Description
Chicken Stir Fry comes together in a flash when you prep ahead, making weeknight dinners a breeze. Packed with colorful veggies and protein, this meal saves your sanity and satisfies hungry family members in minutes.
Ingredients
Scale
Protein:
- 1 lb chicken breasts
Vegetables:
- 2 cups bell peppers
- 2 cups broccoli
- 1 medium onion
- 4 cloves garlic
- 1 tablespoon fresh ginger
Pantry Staples:
- 2 cups rice
- 2 tablespoons olive oil
- ¼ cup soy sauce
- Salt to taste
- Pepper to taste
Instructions
- Dice 1 lb chicken breasts into bite-sized pieces and marinate with 2 tablespoons soy sauce, 4 minced garlic cloves, 1 tablespoon grated ginger, salt, and pepper for 20 minutes at room temperature.
- Slice 2 cups bell peppers and 1 medium onion into thin, uniform strips while chicken marinates.
- Heat 2 tablespoons olive oil in a large skillet over medium-high heat at 375°F for 2-3 minutes until shimmering.
- Sauté sliced onions for 3 minutes until translucent, stirring constantly to prevent burning.
- Add marinated chicken to the skillet, spreading pieces evenly to ensure maximum browning for 4-5 minutes.
- Toss 2 cups broccoli florets into the skillet and cook for an additional 3-4 minutes until chicken is fully cooked and vegetables are crisp-tender.

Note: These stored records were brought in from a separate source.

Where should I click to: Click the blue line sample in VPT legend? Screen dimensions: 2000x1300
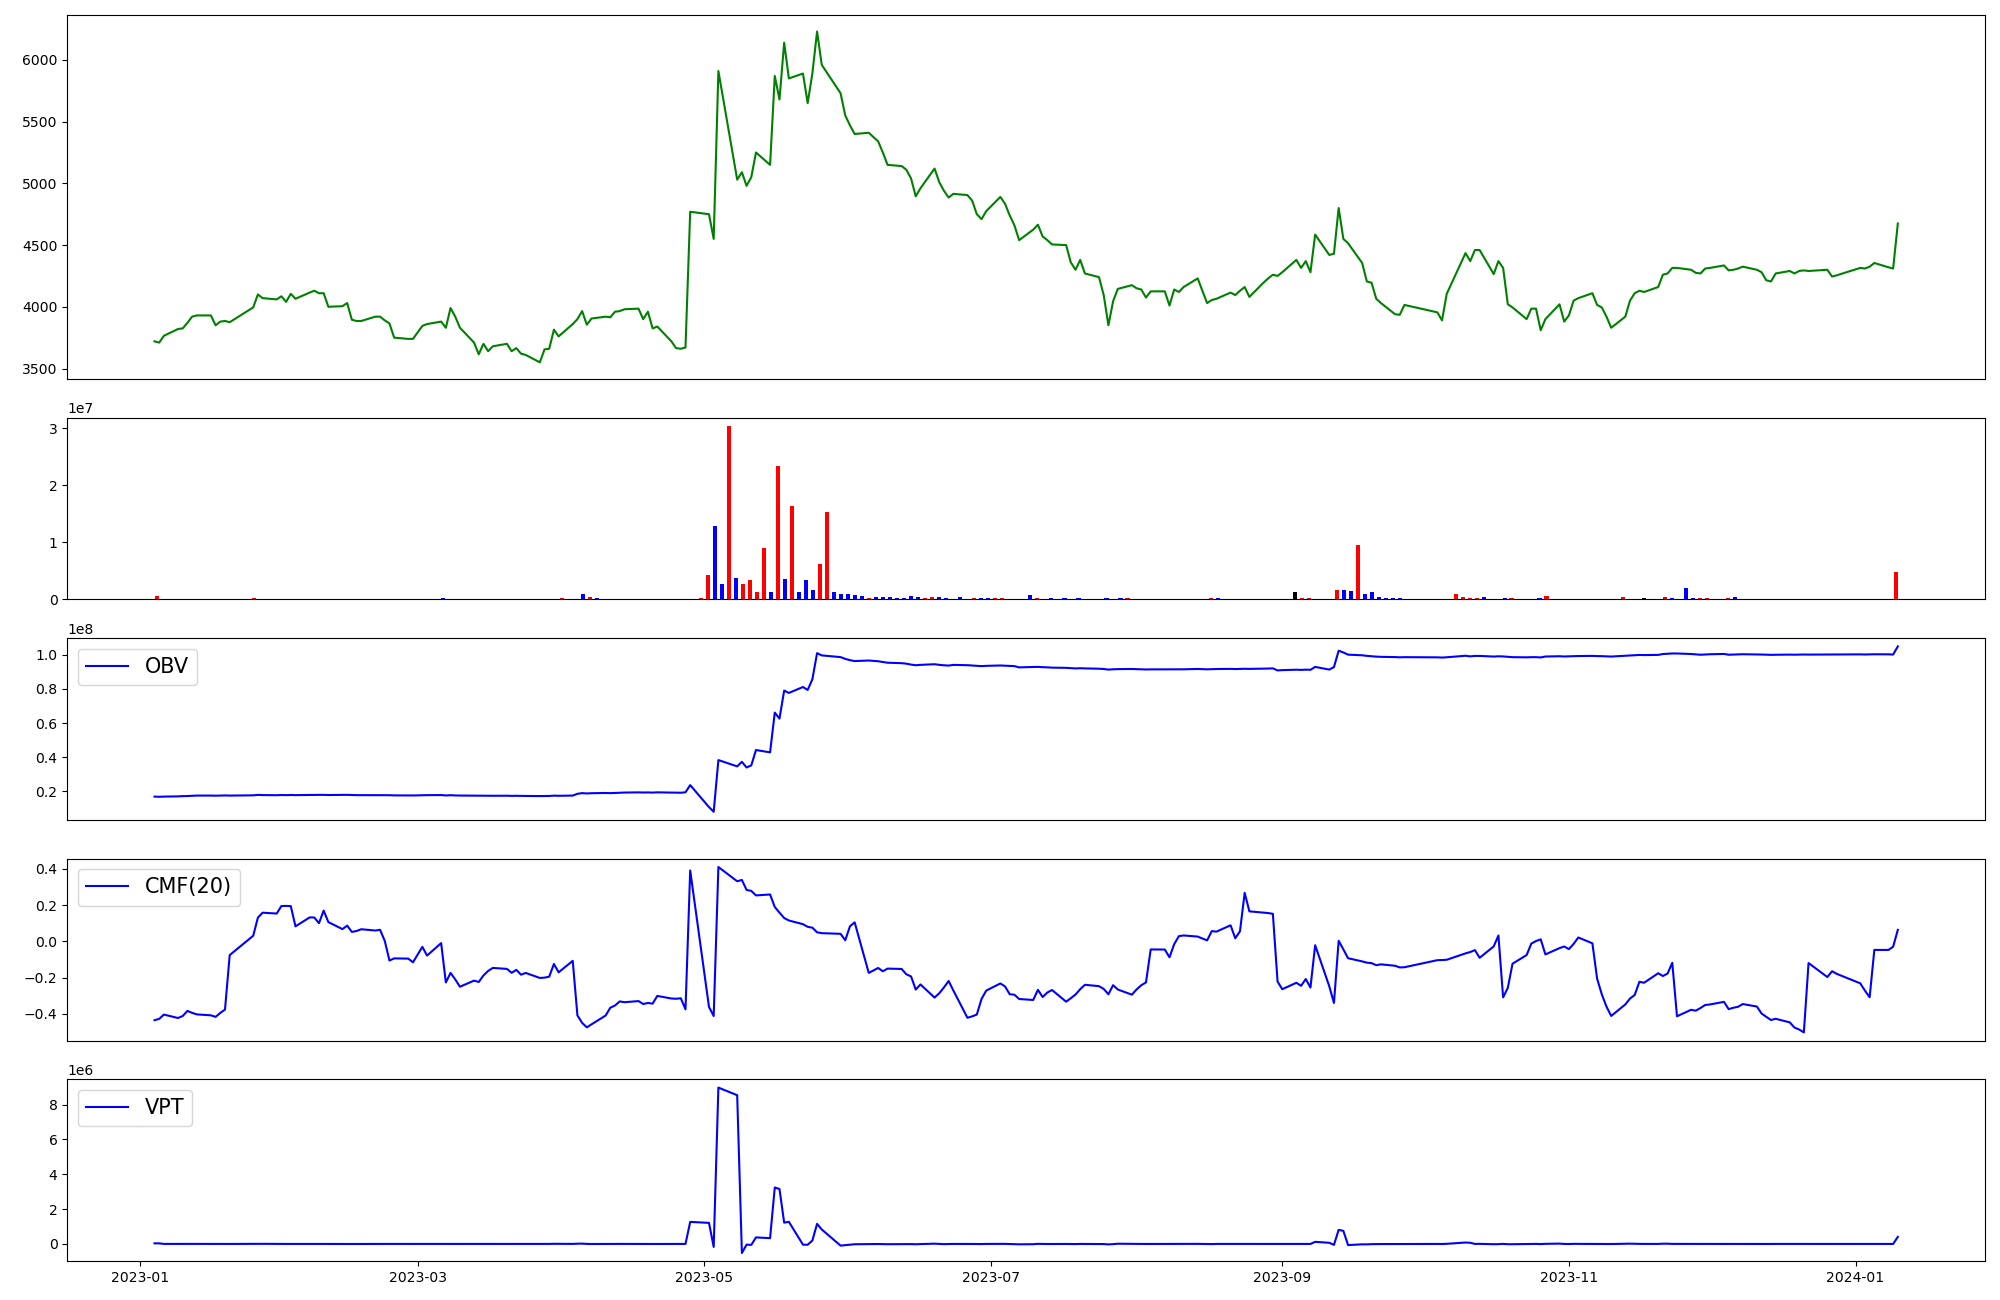108,1107
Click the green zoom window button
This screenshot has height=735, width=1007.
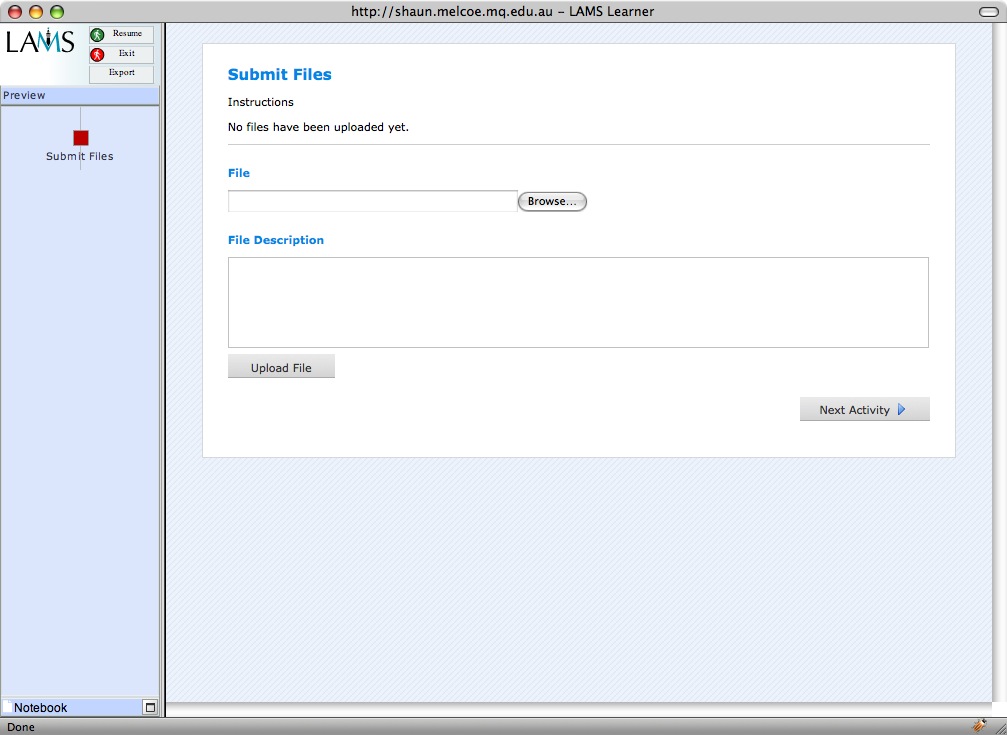click(56, 12)
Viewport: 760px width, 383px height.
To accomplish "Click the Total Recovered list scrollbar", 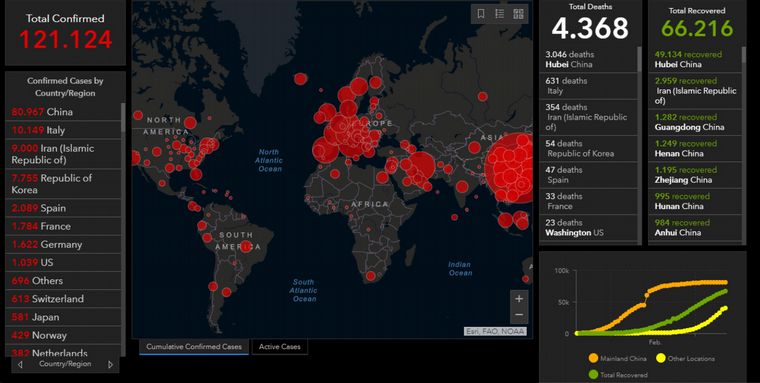I will tap(744, 55).
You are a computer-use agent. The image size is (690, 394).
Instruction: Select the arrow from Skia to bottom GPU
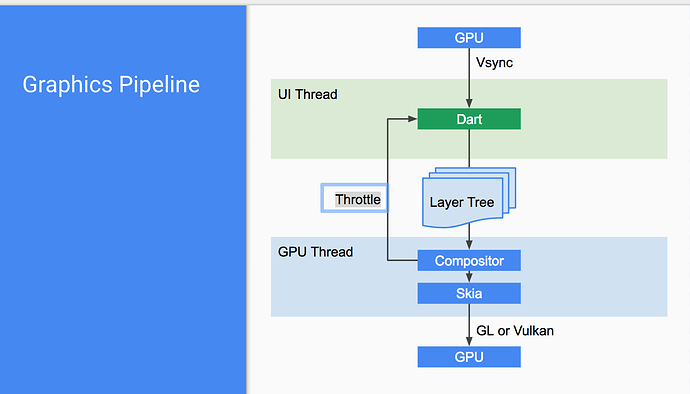[x=469, y=325]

- Drizzle an extra 2 tablespoons soy sauce over the stir-fry and quickly stir to coat all ingredients evenly.
- Remove skillet from heat and let the mixture cool completely for 20-25 minutes before portioning into freezer-safe containers.
- Serve immediately with 2 cups cooked jasmine or basmati rice, or freeze for future meals.
Notes
- Marinate chicken ahead of time to enhance flavor depth and ensure tender meat throughout the dish.
- Chop vegetables uniformly so they cook evenly and maintain a consistent texture when stir-frying.
- For a low-carb version, replace rice with cauliflower rice or serve over zucchini noodles to reduce calories.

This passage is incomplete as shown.